All that is needed is each line of the entries holding the word "will", copied as it stands.

Top of INPUT DATA

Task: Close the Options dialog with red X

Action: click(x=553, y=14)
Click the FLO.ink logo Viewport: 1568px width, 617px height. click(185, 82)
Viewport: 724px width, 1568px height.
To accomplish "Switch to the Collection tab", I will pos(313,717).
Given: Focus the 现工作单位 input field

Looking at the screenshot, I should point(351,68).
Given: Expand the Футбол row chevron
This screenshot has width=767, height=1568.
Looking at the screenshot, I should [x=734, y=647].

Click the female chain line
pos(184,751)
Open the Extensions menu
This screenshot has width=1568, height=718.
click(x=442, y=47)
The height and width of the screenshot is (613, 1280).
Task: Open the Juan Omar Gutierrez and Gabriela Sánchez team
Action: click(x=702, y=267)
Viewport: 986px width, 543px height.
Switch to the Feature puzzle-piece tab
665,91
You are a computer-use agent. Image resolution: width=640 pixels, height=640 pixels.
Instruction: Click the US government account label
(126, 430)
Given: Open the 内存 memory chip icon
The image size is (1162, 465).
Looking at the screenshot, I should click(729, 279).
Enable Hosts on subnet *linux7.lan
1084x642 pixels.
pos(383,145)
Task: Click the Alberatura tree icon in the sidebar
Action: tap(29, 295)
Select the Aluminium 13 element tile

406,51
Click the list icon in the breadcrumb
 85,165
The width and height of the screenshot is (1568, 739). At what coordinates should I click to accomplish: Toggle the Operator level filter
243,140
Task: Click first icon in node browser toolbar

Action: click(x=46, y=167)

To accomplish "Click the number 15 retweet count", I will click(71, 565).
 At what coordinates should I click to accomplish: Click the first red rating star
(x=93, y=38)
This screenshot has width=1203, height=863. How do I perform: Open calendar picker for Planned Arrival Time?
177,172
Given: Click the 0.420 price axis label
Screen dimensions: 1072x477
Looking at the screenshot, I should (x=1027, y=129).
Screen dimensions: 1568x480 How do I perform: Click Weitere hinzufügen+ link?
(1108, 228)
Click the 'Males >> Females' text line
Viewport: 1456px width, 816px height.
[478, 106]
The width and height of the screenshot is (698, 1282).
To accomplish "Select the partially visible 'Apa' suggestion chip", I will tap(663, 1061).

Bottom of INPUT DATA

● RESPONSE AREA
To accomplish "Switch to the Collection tab", I will pos(313,717).
To accomplish "Click the number 15 retweet count", I will click(71, 565).
To accomplish "Select the partially visible 'Apa' suggestion chip", I will tap(663, 1061).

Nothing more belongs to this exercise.